We’ve all heard someone say it after driving in bad weather: “I literally couldn’t see a thing.” These people clearly have not driven in a wet motor race before.
My word, the run down to the first corner in a wet race is an experience. It’s a combination of terrifying and exhilarating.
Far from literally not being able to see a thing, you can see actually see plenty of one thing: a dark spray, which is not very helpful as it blocks out the stuff you want to see. You know, important stuff like other cars (not even their rain lights from a few feet away), the track, the corners.
This was at Snetterton on Sunday in the second race of the Radical Sprint Championship. Unlike in the dry races before and after it on a changeable day, remarkably, everyone behaved themselves into the first couple of corners and for much of the race.
I have new-found respect for those drivers who specialise in making it look so easy in the wet; it’s a skill like no other, being able to push a racing car in such conditions.
Those at the front had their lap times hit by around 20 seconds a lap compared with in the dry, but for me it was between 25 and 30 seconds. Every time I tried to push on more, a spin felt imminent, as I’d done three times in the damp qualifying session that morning. So once sight was lost of the car in the front, it was time to make sure the car made it to the finish fourth in class. Ever the competitor.

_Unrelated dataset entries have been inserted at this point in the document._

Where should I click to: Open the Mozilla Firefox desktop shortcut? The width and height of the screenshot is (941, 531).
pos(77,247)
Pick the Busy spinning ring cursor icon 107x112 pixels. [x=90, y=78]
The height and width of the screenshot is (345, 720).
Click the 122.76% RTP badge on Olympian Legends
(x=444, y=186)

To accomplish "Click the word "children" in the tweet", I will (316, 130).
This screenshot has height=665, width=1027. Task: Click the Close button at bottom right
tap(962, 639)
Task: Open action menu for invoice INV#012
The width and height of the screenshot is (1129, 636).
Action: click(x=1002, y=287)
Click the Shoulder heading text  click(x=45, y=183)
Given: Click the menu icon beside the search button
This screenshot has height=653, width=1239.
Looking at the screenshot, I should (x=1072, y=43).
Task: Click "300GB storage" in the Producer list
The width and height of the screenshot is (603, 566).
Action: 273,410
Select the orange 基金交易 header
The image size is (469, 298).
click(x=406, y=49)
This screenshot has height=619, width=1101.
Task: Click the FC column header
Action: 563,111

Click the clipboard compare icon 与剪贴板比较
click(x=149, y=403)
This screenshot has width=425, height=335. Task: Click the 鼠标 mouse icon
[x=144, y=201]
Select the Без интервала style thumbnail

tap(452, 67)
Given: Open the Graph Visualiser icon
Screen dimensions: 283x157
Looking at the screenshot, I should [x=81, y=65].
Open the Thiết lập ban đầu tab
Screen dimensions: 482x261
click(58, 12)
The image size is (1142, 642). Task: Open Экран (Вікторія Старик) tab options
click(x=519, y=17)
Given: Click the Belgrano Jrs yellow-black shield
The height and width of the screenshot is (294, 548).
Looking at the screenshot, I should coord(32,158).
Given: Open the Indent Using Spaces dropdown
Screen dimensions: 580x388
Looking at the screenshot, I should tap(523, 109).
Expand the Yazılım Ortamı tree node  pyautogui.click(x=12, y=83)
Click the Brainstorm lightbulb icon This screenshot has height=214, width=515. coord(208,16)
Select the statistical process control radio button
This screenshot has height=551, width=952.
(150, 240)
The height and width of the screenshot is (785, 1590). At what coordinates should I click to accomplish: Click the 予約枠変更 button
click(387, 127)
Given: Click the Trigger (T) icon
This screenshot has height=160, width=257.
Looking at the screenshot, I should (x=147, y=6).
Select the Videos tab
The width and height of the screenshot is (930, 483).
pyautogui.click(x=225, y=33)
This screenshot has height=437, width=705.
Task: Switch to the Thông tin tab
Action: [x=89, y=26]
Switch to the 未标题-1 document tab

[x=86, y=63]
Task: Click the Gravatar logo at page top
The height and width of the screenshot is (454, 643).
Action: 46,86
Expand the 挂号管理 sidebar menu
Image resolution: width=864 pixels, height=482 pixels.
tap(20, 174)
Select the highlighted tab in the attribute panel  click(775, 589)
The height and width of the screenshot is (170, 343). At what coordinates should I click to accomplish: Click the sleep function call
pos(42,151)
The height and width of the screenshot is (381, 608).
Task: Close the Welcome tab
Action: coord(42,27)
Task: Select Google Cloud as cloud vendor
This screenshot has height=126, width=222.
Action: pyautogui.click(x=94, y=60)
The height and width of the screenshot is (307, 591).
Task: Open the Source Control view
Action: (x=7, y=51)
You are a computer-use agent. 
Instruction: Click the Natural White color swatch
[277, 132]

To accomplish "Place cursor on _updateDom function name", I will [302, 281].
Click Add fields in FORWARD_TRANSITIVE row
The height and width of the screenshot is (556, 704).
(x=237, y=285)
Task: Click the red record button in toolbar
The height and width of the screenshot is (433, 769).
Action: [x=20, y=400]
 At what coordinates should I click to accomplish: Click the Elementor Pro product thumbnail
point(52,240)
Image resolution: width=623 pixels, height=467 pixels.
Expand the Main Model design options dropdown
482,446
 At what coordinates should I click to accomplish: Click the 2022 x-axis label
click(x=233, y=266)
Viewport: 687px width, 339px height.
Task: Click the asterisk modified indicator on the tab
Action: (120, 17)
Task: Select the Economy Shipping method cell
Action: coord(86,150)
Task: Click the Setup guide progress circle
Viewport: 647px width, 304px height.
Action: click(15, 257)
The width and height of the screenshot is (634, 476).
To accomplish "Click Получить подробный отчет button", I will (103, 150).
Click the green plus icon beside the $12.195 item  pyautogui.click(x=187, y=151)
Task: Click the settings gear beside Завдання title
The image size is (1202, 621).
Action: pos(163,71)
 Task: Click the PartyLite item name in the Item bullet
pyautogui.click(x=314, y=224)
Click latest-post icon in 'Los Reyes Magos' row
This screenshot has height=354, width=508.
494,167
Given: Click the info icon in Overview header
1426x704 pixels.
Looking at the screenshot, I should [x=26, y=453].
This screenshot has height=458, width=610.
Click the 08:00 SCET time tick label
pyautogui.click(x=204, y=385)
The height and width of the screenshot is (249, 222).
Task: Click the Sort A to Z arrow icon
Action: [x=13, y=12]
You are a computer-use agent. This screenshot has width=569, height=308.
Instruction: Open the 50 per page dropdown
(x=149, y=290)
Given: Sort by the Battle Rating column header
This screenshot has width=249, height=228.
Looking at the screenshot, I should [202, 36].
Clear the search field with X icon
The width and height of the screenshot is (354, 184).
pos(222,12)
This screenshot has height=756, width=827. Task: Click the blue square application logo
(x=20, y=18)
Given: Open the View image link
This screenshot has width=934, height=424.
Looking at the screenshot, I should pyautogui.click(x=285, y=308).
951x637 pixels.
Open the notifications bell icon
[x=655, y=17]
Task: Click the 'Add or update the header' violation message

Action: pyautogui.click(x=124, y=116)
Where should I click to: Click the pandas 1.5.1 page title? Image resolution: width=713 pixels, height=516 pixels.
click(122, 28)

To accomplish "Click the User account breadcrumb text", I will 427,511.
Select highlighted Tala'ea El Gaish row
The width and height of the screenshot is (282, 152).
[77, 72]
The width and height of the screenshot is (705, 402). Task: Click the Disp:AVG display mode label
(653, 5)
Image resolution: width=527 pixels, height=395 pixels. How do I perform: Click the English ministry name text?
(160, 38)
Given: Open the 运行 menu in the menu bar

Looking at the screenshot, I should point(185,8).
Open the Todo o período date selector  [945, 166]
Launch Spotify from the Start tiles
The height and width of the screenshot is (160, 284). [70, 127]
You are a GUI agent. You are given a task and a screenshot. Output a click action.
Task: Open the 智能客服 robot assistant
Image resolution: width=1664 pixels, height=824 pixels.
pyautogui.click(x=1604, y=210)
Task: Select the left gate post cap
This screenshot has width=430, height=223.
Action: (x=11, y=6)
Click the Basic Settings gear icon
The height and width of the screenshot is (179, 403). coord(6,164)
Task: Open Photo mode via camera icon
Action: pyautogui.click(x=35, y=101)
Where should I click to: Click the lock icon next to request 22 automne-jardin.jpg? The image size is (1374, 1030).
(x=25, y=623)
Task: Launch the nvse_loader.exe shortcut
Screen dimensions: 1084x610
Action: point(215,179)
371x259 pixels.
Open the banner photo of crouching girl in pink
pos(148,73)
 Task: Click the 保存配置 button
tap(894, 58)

This entry into the Radical Sprint Championship on Sunday was designed as a taster for what those in the Radical SR1 Cup can do with their cars as their two-year stint in the novice championship comes to an end. Namely, put some slicks (or wets) on it and go racing against the big boys in the bigger, more powerful Radical SR3s.
More on that another time, though, as round three of four in the SR1 Cup was the main event for me this weekend on a baking hot Saturday at Norfolk’s second-best sporting venue.
A day of testing on Friday had finally led to a confidence-inspiring set-up ahead of race day. It had taken longer to get the set-up right alongside mechanic Will Maddison, as this was a new chassis; a crash at Oulton Park three weeks earlier had sadly done for the original car.
All was well with the new car, though, and for the first time this season the 20-minute qualifying session largely came together. As is the case with pretty much everything in racing, experience counts for so much. With qualifying, it pays to be comfortable to push as early as possible, because you never know whether, later in the session, you’ll encounter yellow flags or traffic, both of which happened at Snetterton.
Still, a lap good enough for fifth on the grid was in the bag, a lap that was only 0.051sec off third.
The racing was just as close, but another bad start meant I wasn’t initially part of the action at the shar -end of the grid. It was an unusual feeling for the first two corners; it felt uncomfortable being so close to other racing cars again after the Oulton crash, and I was far too respectful and safe.
A couple of laps in, though, and the voice inside my head changed its tune to saying these folk weren’t going to hurt me, and ideas were promptly bucked up. I made up a couple of places, before a spin pushing for another put me down to 12th.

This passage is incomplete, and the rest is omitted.